> _Exercise objective_
In the records below, find the line that contains "Screen dimensions: 812x650" and the line that contains "Select the When Rendering radio option". Set down exactly those lines and every line between them, and nothing more.
>>
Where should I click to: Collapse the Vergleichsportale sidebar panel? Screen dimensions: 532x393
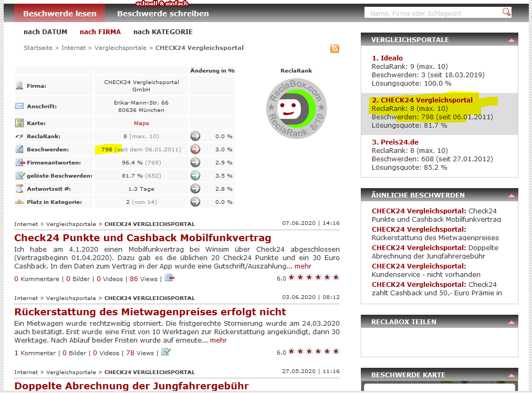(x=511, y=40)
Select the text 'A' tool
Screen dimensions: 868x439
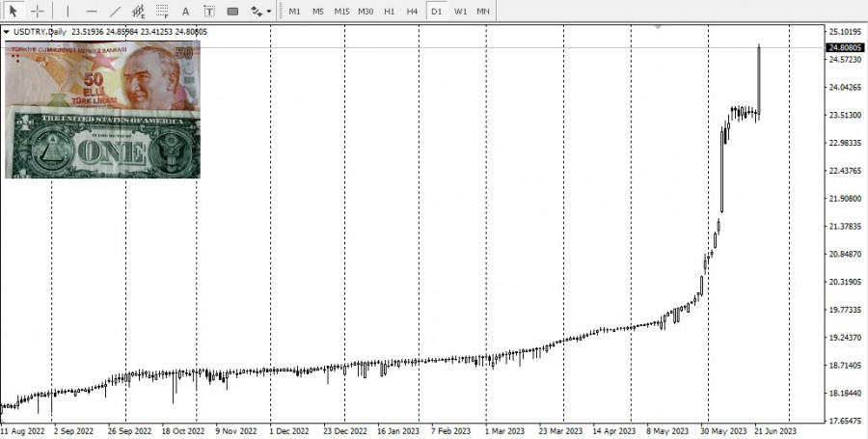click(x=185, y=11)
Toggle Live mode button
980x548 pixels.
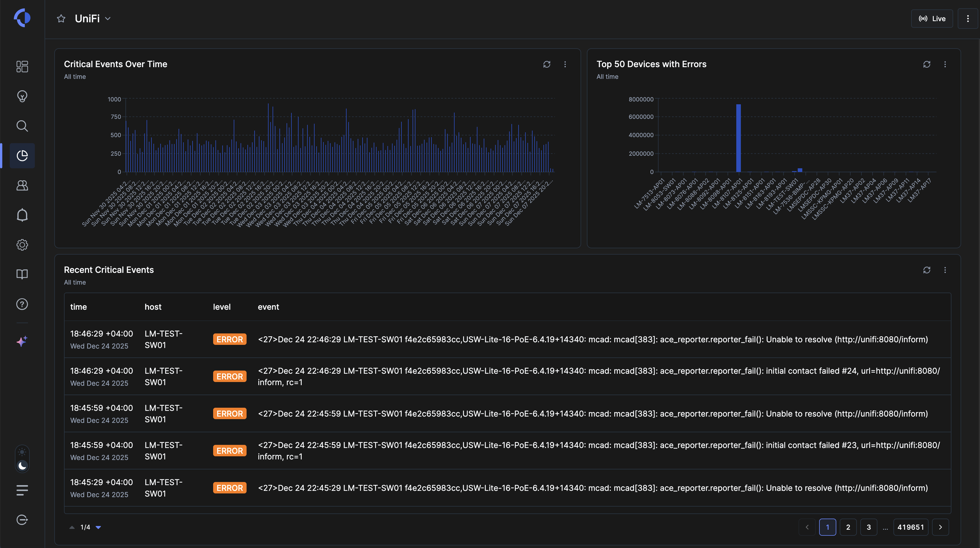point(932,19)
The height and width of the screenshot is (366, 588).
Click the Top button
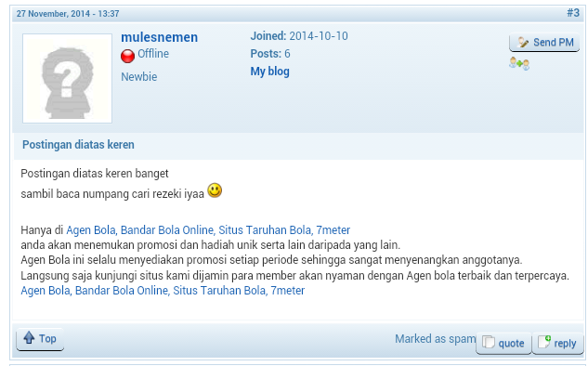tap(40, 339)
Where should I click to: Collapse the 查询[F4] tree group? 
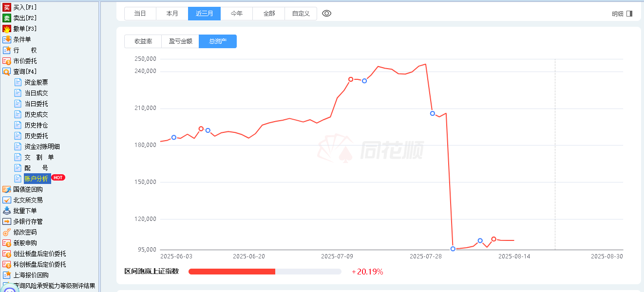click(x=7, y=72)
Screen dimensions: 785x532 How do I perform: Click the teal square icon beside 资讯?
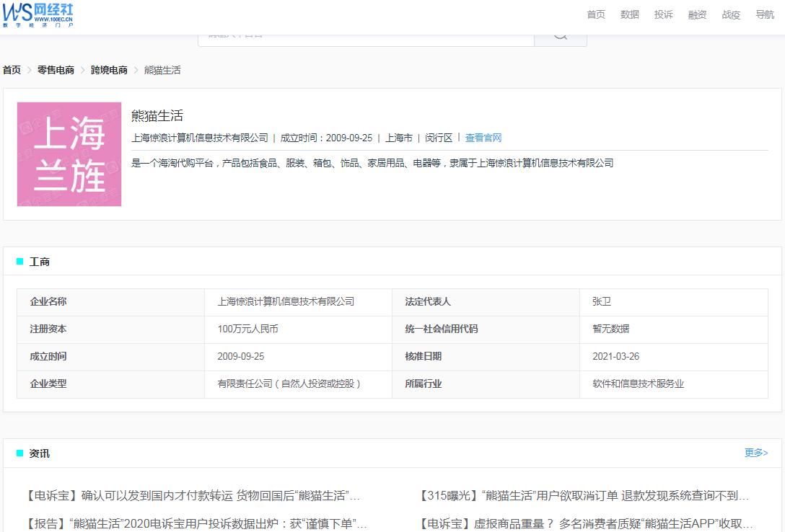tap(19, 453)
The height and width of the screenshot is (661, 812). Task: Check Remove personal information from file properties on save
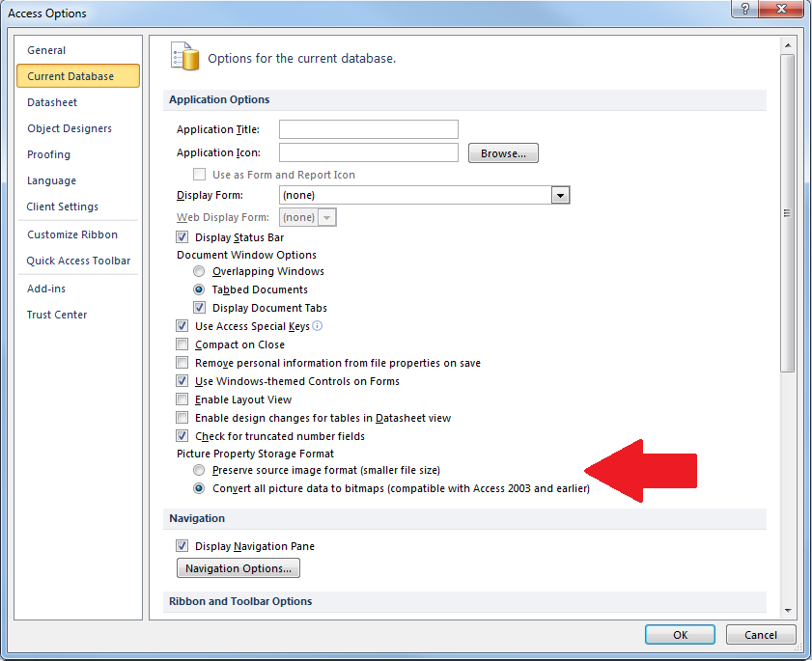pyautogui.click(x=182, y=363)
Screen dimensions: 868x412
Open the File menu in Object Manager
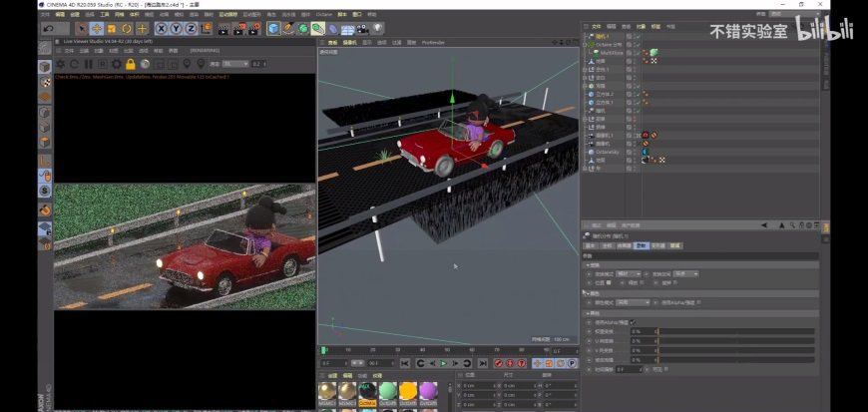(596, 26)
<<
>>
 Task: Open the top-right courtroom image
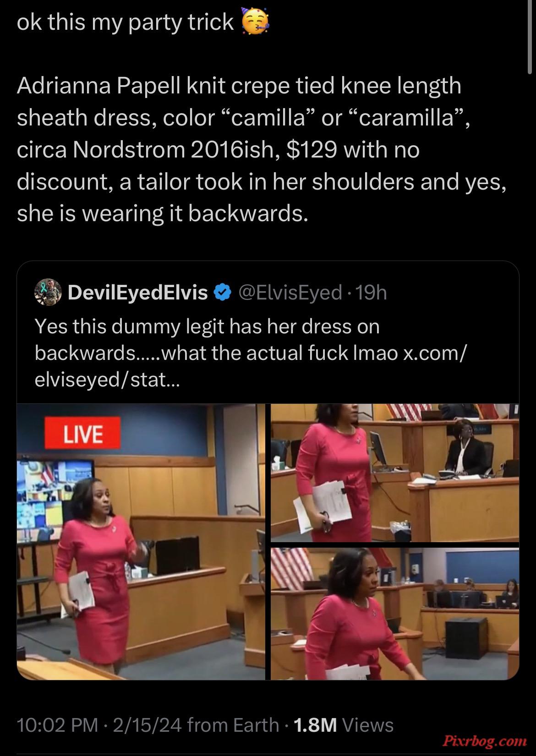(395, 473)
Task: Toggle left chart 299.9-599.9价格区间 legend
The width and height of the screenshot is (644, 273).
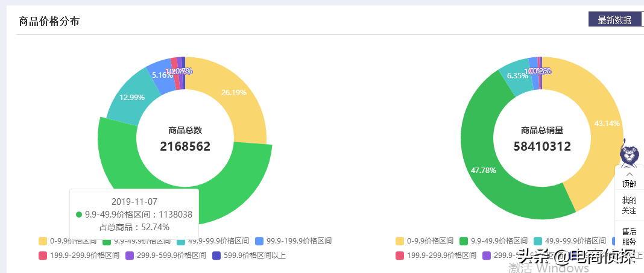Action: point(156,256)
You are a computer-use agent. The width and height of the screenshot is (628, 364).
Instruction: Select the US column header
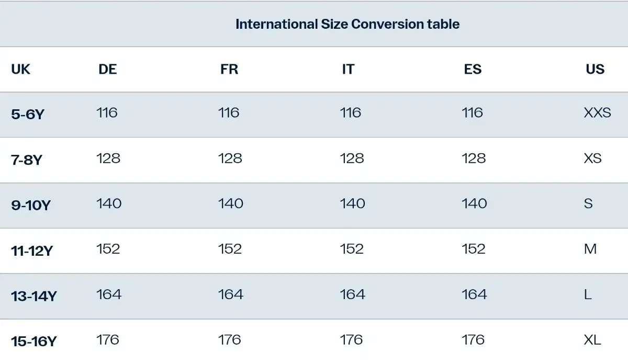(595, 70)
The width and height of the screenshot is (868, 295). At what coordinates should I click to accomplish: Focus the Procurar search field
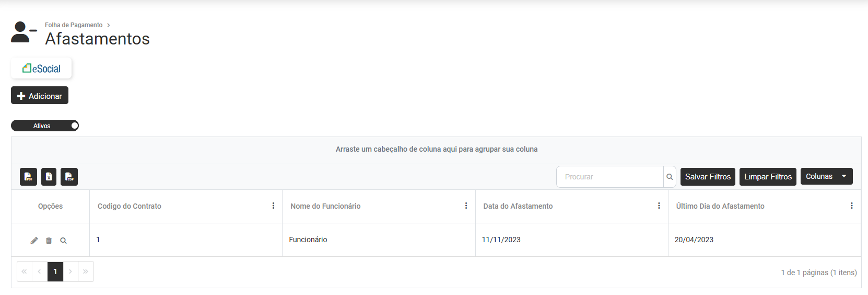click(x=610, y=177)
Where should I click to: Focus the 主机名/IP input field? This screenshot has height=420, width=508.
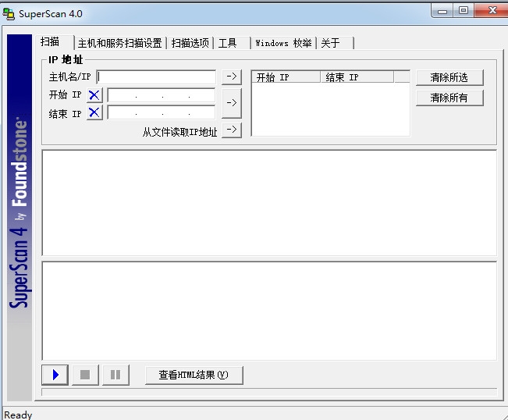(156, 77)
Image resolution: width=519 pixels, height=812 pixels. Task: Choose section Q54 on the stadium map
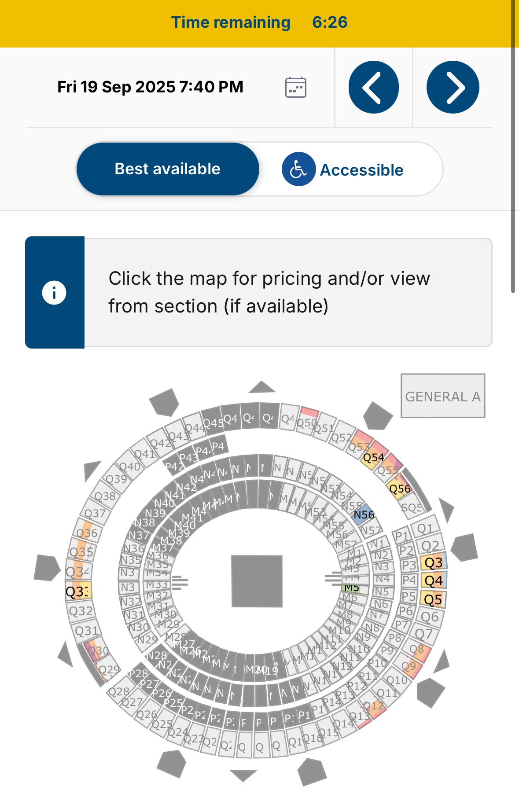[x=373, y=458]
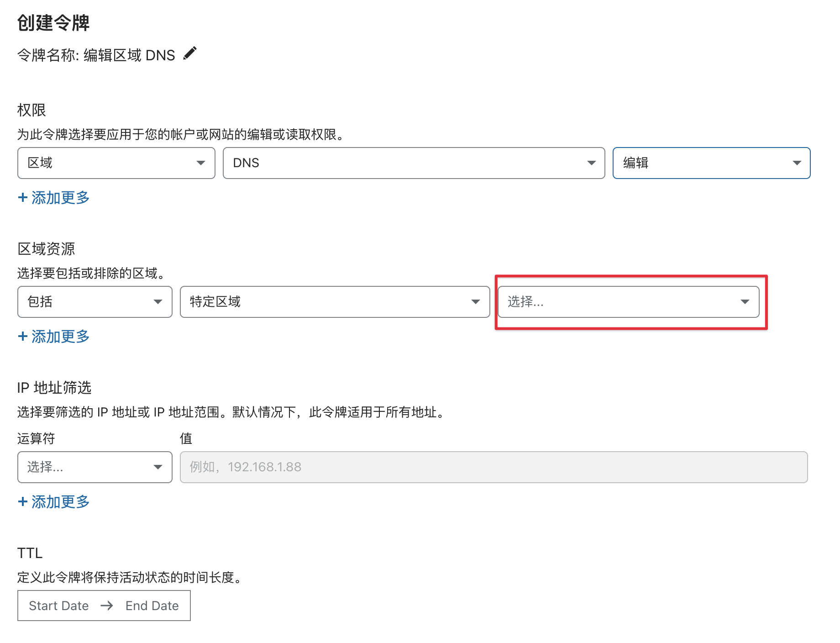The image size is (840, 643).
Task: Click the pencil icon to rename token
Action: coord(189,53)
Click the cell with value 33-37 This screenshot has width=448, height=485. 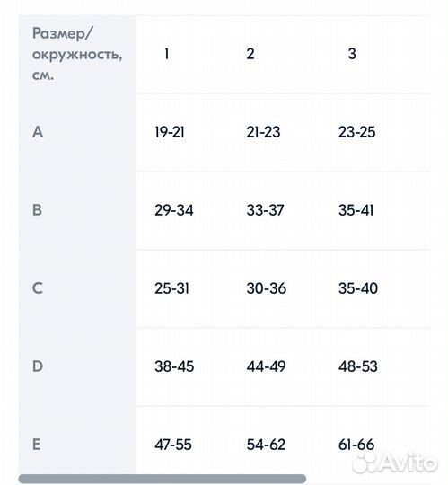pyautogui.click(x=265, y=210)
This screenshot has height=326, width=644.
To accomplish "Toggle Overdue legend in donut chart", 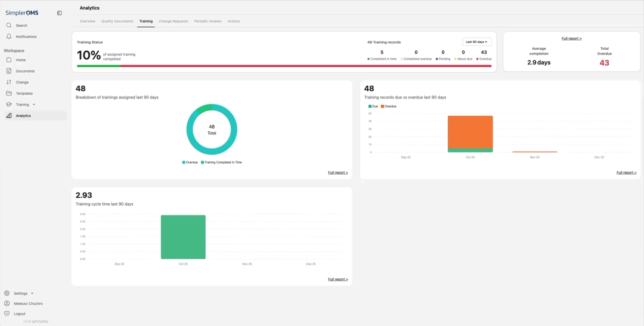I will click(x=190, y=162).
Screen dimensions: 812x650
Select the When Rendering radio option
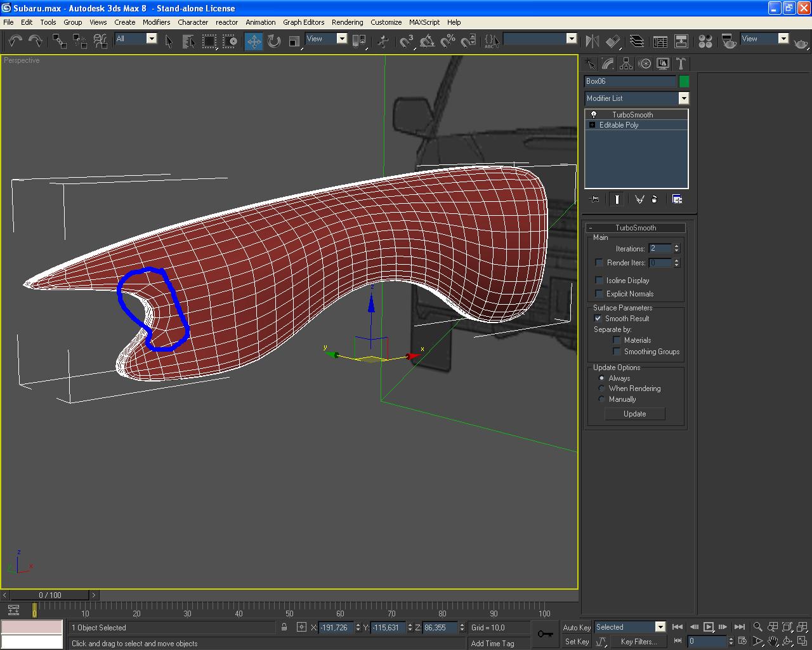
<<
> _Exercise solution_
Screen dimensions: 812x650
Select the When Rendering radio option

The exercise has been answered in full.